In the past few weeks the quilt world has lost two important figures, Jeffrey Gutcheon and Mary Ellen Hopkins.
Longtime Quilters Newsletter columnist and Quilters Hall of Fame inductee Jeffrey Gutcheon died June 23 in New York. An architect by training, Gutcheon taught architectural design at MIT and practiced in a firm before leaving the field and pursuing a career in music. His ability to play keyboards in different styles enabled him to work steadily as a studio musician in the 1960s and 1970s, performing and recording with artists such as Gladys Knight, Willie Nelson and Ringo Starr. He released an album in 1972 with his own band, Hungry Chuck, that has earned cult status among rock music fans. He continued to work periodically as an architect designing recording studios, including the Hit Factory, and was the original music director for the Tony award-winning musical Ain’t Misbehavin’ in the late 1970s.
Gutcheon grew up around textiles thanks to his father’s business and his mother’s interest in needlework. When in the early 1970s his then wife, Beth, learned to quilt and started adapting traditional designs, Gutcheon designed a pattern for her to make and soon learned to sew on his own. He illustrated Beth Gutcheon’s first quilt book published in 1973, The Perfect Patchwork Primer, the same year the couple started their own fabric design company. Ten years later Gutcheon Patchworks started manufacturing its own line of fabrics, the American Classic Line.
His regular column, “Not for Shopkeepers Only”, first appeared in the July/August 1981 issue of Quilters Newsletter and offered a behind-the-scenes look at the quilting industry over the course of 12 years. Gutcheon authored or co-authored several quilting books and was inducted into the Quilters Hall of Fame in 1990.
Mary Ellen Hopkins
Quilting teacher, author and fabric designer Mary Ellen Hopkins died July 9 in California. Hopkins was born in Peoria, Illinois, lived in a number of Midwestern cities while growing up, and attended Drury College and Missouri University. She and her husband, Bill, and their four children moved to Santa Monica, California, in 1963. Hopkins worked from home for a few years making men’s shirts before opening the Crazy Ladies and Friends Quilt Shop in Santa Monica in 1977.

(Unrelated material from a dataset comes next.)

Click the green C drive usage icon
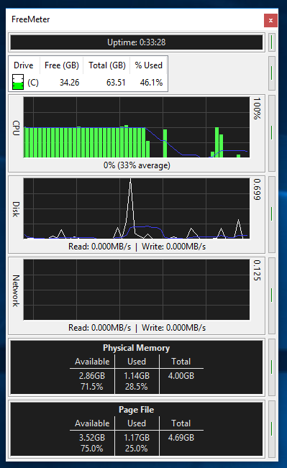287x468 pixels. [x=18, y=82]
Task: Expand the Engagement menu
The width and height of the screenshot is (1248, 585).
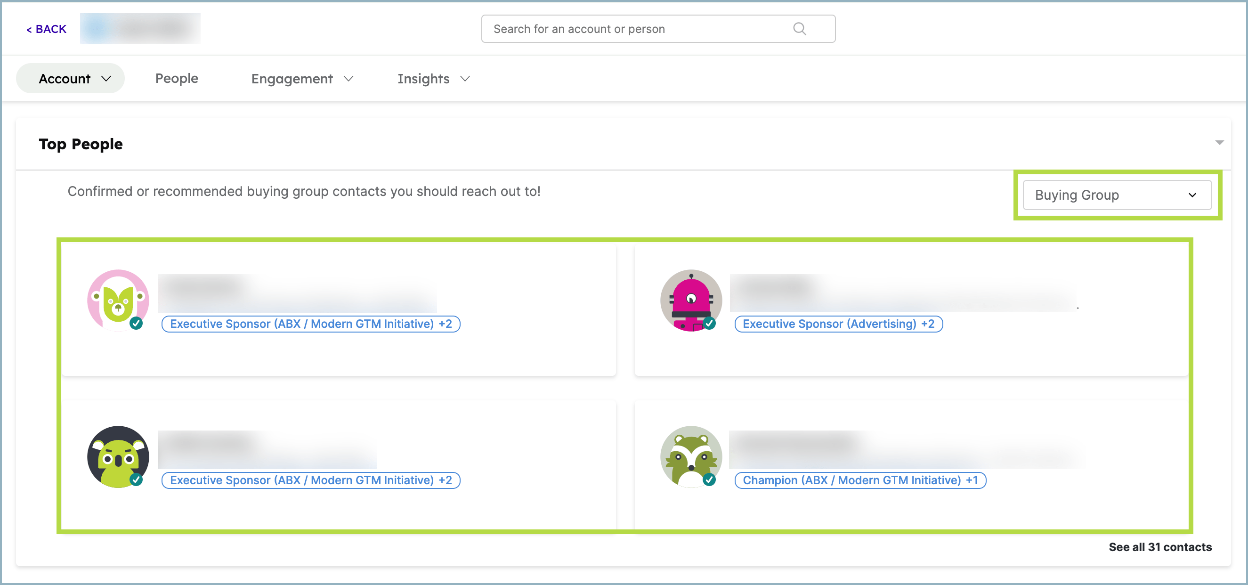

In 1989 she self-published her first book, The It’s Okay If You Sit on My Quilt Book, which she called an “attitude adjustment quilt book” and Quilters Newsletter described as, “Great for beginners – takes quilts out of the realm of preciousness and encourages just jumping in and doing it.” Hopkins went on to publish more instruction books including her “Connector” series. After 20 years of quilt shop ownership, Hopkins sold her shop to teach and lecture around the U.S. and internationally. Her topics included quilting seminars for teachers and shop owners and neighborhood-shop seminars for consumers, all delivered with her trademark high-energy, humorous style.
The staff of Quilters Newsletter wish to express their deep condolences to the families, friends and colleagues of both Jeffrey Gutcheon and Mary Ellen Hopkins.
[Corrected from an earlier version that gave the date Mary Ellen Hopkins died as July 10.]